• QUÉ SE PIDE:
1. Según el fragmento sobre la escuela sevillana, ¿qué académico publicó el periódico "Garreo literario de Sevilla"?
2. Vuelve a escribir sin cambios el pasaje del fragmento sobre la escuela sevillana que va desde "Todas estas poesías, pertenecientes" hasta "sirvió de premio.".

• EXTRACTO DEL DOCUMENTO:
---

Explicamos ya los motivos que tuvo la Academia para imprimir su Colección de poesías escogidas, de la influencia que ejerció en la mejora del gusto en Sevilla, y de su mérito, considerada aisladamente y sin relación a las circunstancias en que se publicó. Varias de aquellas composiciones, casi refundidas, y otras muchas, compuestas posteriormente por individuos de la Academia, salieron a luz ya en la colección que ha impreso alguno de ellos de sus obras poéticas, ya en la segunda edición de la de Poesías castellanas del Sr. Quintana, donde se insertaron obras de los académicos D. José Roldán, D. Manuel María de Arjona y D. Francisco de Paula Castro; ya en fin, en el Garreo literario de Sevilla, periódico que publicó el Académico D. Justino Matute en los primeros años de este siglo, con buena crítica y elección, y en el cual tuvieron lugar muchas composiciones muy bien escritas de los poetas que entonces comenzaban a distinguirse, y no pocas de nuestros poetas del siglo XVI y XVII inéditas hasta entonces.

Todas estas poesías, pertenecientes al género lírico, así como otras muchas que se guardan en el archivo de la extinguida Academia, conservan, a pesar de la diferencia de los genios de sus autores, el carácter y tipo principal de la escuela sevillana moderna, cuyo objeto fue resucitar la antigua de los Herreras, Riojas y Jáureguis. Nos ha parecido conveniente desenvolver con alguna extensión esta idea primordial de los fundadores de la Academia, adoptada y desenvuelta en toda su plenitud por los individuos que más se distinguieron en aquel cuerpo, porque este pensamiento fecundo fue el norte de sus trabajos, así como su feliz éxito les sirvió de premio.

El hombre que no ha recibido de la naturaleza el don sobrehumano de la poesía, a lo más que puede aspirar es a poseer el gusto de esta divina arte y a gozar de la lectura de los verdaderos poetas. Para él el estudio de las humanidades será una fuente de placeres y de inteligencia; no hará, si se quiere, versos que enardezcan a la edad presente y a la posteridad, pero sabrá discernir y juzgar con acierto, y a lo menos adquirirá el hábito de una elocución fácil y correcta, elemento necesario de instrucción en la sociedad culta.

Pero el don de la poesía no es uno e indivisible. Se ven hombres capaces de inspiración, diestros en el arte de pintar, de riquísima fantasía; pero por más que se afanen, no les es posible encerrar, por decirlo así, en los estrechos marcos de la rima y de la versificación, los variados y hermosos cuadros que han creado. Tenemos un insigne ejemplo de esta verdad en el inmortal estropeado de Lepanto, superior a todo su siglo (y nos quedamos cortos) en las prendas que constituyen el verdadero genio poético: flexibilidad y variedad de expresión, que comunicó al idioma castellano, fuerza de pincel, capacidad para crear, armonía en la sentencia, tacto exquisito para darle el giro correspondiente al género que trataba, y en fin, una afición invencible a hacer versos, a pesar de la convicción íntima que tenía de que no era aquella su misión, como se dice ahora. ¿Qué le faltaba pues? Sólo el talento de la versificación. Su prosa vale más que la mayor parte de los versos que se han hecho en castellano. Góngora era un pigmeo colocado junto a él, y sin embargo Góngora es un gran poeta, porque supo versificar; y Cervantes careció de este título harto debido a las prendas relevantes que poseía, porque nunca pudo dar a sus pensamientos ya grandes, ya festivos, ese colorido, esa magia inexplicable y misteriosa que produce la buena versificación. Lo que dicho en prosa por él era animado, gracioso, brillante, cuando lo ponía en verso quedaba sin lustre y desmayado. Los que quieren que todo el talento de poeta esté exclusivamente en el pensamiento y desestiman el estudio de las formas pueden mirarse en este ejemplar.

---

• DATOS PROPORCIONADOS:
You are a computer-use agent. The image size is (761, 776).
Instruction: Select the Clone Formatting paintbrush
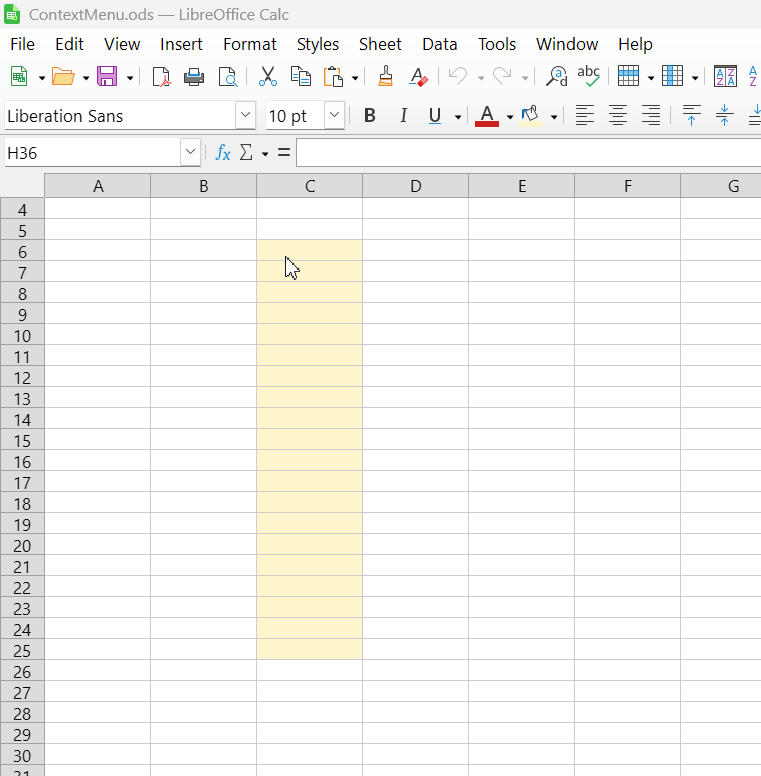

---

• RESPUESTAS DEL EJERCICIO:
1. D. Justino Matute.

2.
Todas estas poesías, pertenecientes al género lírico, así como otras muchas que se guardan en el archivo de la extinguida Academia, conservan, a pesar de la diferencia de los genios de sus autores, el carácter y tipo principal de la escuela sevillana moderna, cuyo objeto fue resucitar la antigua de los Herreras, Riojas y Jáureguis. Nos ha parecido conveniente desenvolver con alguna extensión esta idea primordial de los fundadores de la Academia, adoptada y desenvuelta en toda su plenitud por los individuos que más se distinguieron en aquel cuerpo, porque este pensamiento fecundo fue el norte de sus trabajos, así como su feliz éxito les sirvió de premio.